# EXCERPTED TEXT

◇ ◇ ◇

The Kogi state government spent 1.5billion yearly UBEC counterpart found for four (4) consecutive years totaling 6billion. For the supply of learning aids and ICT centre  built for pupils across the 21 LGAs. Yahaya Bello administration has dropped the percentage of out -of -school -children to single digit. The establishment of the confluence university of science and technology (CUSTECH) osara. And also Health Science And Technology Obangede was granted full accreditation to four years training programs, medical laboratory science, Community Health Extension, Health Information Science and Pharmacy Technicians. For the reason, he made Education one of his priority agenda. So far his government has spent a lot on education, and has also approved payment of NABTEB exams fee for all the 2000 SS3 student f Government Technical College along the state.

Farming
In terms of farming, the yahaya Bello administration had also prioritized agriculture as one of its valued agenda.within the last five years, it procured over 10,000 metric tons of fertilizer for kogi state farmers and has sponsored 2,000 students for farming on better farming mechanisms, over 20,000 farmers were recipients of the fertilizers. The largest Rice milling factory in Northern Nigeria at Ejiba, was established under yahaya Bello administration with the capacity to produce 50 tons of 50 kg rice  and engage 5,000 youths direct and indirect labour. Nursery farms at kaba, lokoja and ochaja have all been established for raising cocoa, cashew and oil palm seedlings for farmers in the state. Over 600 youths were engaged in pruning of 6,510 stands of oil palm trees at Aloma and slashing of 40 hectares of land with N3million investment in Agro-allied companies. The yahaya Bello administration distributed 140 Massey Ferguson tractors to the farmers across the 21 LGAs. The kogi state with the intervention of World Bank has empowered 4000 persons, youths and women in the agro-processing, productivity enhancement and livelihood improvement support (APPEALS) and International Found For Agricultural Development (IFAD) to boost agriculture and food security in the state.

Security
The Kogi state government has over time ensured that the security sector in the state established accountable security institutions which transparently supply security as a public good via. This has led Kogi state government enjoying a peaceful atmosphere as a result of synergy between all the military deployed to the state. Their synergy has rid the state of previously endemic crimes such as kidnapping, banditry, arm robbery and similar social vices. The yahaya Bello administration has constructed operation Base for the Nigeria Army that cost N200million and the logistics of 410 operation vehicles purchased between 2016 and 2017. Trained and recruited 3,000 vigilante corps . Distributed 360 motorcycles and 20 Hilux vans to the vigilante group. Buy 10,000 phones to citizens for Vigiscope for quick emergency reports. 441 youths were engaged in recruitment and training constabulary into the Nigerian Police Force. The yahaya Bello administration has demolished the properties that serve as hideout for criminals and kidnapers in kogi state.

◇ ◇ ◇

Source data:
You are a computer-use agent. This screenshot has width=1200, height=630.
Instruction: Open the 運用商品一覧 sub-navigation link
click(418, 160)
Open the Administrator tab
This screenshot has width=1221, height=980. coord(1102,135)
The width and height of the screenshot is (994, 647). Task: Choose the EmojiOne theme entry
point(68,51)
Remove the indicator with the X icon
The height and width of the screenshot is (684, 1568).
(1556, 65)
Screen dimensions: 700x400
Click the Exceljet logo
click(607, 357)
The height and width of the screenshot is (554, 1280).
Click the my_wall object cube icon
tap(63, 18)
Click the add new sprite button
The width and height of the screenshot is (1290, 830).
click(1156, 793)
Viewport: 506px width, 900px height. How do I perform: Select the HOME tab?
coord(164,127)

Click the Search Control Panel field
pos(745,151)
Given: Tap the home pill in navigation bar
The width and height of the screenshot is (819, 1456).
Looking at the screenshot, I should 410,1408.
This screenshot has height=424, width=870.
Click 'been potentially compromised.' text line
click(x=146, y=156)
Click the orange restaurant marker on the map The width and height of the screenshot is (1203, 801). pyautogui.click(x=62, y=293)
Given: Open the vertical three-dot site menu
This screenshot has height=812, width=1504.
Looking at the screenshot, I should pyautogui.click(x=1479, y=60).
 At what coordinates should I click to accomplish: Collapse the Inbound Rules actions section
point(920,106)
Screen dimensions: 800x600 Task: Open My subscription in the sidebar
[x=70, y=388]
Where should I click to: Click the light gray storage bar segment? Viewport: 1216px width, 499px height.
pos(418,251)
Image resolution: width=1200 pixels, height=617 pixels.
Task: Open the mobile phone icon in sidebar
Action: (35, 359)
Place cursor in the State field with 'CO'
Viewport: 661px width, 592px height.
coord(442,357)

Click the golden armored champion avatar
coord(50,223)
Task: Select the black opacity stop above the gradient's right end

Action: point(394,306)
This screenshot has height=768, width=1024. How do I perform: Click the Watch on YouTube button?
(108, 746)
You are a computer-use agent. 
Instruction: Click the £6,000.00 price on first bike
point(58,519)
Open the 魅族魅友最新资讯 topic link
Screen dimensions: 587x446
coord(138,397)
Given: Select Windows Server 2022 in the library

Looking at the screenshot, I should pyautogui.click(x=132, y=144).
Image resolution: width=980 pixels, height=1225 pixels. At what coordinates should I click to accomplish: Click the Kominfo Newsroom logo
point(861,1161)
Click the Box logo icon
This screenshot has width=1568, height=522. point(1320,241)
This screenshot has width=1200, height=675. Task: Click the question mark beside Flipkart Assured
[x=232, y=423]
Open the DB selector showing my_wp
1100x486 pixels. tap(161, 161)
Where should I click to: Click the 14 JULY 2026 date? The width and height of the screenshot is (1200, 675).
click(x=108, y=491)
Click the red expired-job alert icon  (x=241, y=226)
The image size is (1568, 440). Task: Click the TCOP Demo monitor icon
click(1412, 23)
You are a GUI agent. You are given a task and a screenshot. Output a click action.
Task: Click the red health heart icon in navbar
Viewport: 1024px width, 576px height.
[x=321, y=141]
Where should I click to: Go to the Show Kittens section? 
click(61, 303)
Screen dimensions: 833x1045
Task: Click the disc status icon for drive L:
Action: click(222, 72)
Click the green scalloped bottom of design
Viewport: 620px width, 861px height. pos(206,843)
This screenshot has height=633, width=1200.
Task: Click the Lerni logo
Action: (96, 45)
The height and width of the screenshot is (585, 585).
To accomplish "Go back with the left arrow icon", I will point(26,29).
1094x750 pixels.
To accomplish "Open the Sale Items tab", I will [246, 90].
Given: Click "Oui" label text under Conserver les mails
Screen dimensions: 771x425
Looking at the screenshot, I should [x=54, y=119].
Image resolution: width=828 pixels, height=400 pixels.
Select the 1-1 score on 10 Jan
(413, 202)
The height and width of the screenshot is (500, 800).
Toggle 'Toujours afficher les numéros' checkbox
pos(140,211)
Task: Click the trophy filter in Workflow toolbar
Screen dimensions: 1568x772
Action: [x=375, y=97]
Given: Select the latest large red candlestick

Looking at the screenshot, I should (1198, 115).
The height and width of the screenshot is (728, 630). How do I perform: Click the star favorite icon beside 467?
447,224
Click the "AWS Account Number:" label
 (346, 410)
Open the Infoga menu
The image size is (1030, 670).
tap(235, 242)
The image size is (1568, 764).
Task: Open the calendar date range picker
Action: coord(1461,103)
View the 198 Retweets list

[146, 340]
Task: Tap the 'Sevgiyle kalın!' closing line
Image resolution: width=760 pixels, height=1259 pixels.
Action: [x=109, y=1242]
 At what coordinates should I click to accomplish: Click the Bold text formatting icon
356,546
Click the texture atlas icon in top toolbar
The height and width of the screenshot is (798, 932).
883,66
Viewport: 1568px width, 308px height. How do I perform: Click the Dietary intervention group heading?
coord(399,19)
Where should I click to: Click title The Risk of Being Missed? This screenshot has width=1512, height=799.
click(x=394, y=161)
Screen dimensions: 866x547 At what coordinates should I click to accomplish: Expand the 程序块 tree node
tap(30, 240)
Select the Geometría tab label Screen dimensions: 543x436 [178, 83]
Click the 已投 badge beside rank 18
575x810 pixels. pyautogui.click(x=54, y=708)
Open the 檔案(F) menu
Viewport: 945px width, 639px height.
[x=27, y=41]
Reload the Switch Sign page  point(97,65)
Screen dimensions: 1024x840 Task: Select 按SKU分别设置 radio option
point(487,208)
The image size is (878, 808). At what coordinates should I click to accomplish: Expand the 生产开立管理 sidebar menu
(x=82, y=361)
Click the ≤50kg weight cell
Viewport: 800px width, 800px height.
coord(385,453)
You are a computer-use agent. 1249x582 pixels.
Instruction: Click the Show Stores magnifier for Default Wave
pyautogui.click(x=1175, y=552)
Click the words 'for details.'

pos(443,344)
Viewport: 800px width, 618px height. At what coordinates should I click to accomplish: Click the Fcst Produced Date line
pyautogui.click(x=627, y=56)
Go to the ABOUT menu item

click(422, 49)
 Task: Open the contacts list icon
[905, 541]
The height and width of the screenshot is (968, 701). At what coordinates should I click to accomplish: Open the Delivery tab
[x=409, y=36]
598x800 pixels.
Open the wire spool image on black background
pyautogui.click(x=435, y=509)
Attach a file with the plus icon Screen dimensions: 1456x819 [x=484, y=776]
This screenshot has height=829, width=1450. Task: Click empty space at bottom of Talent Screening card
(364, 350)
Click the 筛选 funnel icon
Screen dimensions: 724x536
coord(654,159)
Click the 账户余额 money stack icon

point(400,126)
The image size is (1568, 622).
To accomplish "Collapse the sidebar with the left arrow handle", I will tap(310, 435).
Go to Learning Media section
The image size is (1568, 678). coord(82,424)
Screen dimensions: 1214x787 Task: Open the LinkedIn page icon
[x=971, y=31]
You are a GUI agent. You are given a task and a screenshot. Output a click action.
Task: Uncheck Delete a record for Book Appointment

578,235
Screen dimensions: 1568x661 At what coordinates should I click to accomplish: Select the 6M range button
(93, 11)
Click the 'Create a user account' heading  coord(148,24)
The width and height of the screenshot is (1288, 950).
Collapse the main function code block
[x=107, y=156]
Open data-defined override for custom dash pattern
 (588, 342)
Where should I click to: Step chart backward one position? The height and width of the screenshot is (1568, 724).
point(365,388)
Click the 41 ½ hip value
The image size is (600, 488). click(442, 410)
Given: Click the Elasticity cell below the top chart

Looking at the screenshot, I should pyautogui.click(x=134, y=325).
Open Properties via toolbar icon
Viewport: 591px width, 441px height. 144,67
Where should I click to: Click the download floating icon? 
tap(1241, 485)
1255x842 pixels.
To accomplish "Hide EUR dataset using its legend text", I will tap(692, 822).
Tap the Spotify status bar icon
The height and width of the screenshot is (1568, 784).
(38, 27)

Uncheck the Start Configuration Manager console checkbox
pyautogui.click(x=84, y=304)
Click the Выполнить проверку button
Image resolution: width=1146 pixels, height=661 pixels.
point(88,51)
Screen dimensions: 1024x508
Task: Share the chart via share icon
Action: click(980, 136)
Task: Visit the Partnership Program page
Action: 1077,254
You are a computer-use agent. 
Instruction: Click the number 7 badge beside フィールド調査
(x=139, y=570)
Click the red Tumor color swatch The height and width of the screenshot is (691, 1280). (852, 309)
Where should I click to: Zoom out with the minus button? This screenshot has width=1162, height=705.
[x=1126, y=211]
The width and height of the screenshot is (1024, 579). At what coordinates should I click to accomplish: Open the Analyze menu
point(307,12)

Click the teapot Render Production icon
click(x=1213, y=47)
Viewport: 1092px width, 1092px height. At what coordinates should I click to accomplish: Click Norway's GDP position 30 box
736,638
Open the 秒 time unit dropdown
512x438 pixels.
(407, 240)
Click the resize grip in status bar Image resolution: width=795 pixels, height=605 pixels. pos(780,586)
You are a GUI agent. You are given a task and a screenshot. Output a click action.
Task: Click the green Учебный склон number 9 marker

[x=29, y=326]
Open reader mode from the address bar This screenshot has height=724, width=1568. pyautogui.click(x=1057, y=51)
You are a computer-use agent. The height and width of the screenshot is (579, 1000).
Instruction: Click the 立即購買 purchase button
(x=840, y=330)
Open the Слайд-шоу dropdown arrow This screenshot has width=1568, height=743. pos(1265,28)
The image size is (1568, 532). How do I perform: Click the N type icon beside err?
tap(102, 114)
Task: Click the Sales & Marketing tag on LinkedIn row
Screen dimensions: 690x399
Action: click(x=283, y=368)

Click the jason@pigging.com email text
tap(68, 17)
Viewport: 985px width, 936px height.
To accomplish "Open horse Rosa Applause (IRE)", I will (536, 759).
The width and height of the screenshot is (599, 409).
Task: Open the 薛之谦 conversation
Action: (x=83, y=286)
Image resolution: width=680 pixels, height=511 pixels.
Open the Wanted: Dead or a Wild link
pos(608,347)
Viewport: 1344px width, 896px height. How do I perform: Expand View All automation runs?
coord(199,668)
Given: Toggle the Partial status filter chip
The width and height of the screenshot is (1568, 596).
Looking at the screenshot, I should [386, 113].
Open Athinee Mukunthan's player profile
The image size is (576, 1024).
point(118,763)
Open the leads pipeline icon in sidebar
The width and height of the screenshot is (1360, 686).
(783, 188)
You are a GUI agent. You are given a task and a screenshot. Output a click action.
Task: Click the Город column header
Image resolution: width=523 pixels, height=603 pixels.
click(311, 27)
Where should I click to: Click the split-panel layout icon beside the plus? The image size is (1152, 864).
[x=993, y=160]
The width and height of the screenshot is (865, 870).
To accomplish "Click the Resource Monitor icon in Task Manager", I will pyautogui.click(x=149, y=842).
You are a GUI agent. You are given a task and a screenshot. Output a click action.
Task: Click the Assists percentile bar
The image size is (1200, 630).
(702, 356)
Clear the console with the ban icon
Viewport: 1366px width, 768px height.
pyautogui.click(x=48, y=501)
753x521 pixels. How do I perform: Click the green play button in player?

◇ ◇ ◇

# ACTIVITY 1
Reproduce the part of the excerpt on the Kogi state government that begins at the words "The Kogi state government spent" and stops after "along the state.", switching "learning aids" for "teaching materials".
# ACTIVITY 2
Answer these questions from the excerpt on the Kogi state government:
(a) How many Massey Ferguson tractors were distributed to farmers?
(b) How many vigilante corps were trained and recruited?
(c) For how many SS3 students was payment of the NABTEB exams fee approved?
The entries are not needed for any of this work.

# TASK RESPONSE 1
The Kogi state government spent 1.5billion yearly UBEC counterpart found for four (4) consecutive years totaling 6billion. For the supply of teaching materials and ICT centre  built for pupils across the 21 LGAs. Yahaya Bello administration has dropped the percentage of out -of -school -children to single digit. The establishment of the confluence university of science and technology (CUSTECH) osara. And also Health Science And Technology Obangede was granted full accreditation to four years training programs, medical laboratory science, Community Health Extension, Health Information Science and Pharmacy Technicians. For the reason, he made Education one of his priority agenda. So far his government has spent a lot on education, and has also approved payment of NABTEB exams fee for all the 2000 SS3 student f Government Technical College along the state.

# TASK RESPONSE 2
(a) 140 Massey Ferguson tractors.
(b) 3,000 vigilante corps.
(c) 2000 SS3 students of Government Technical College.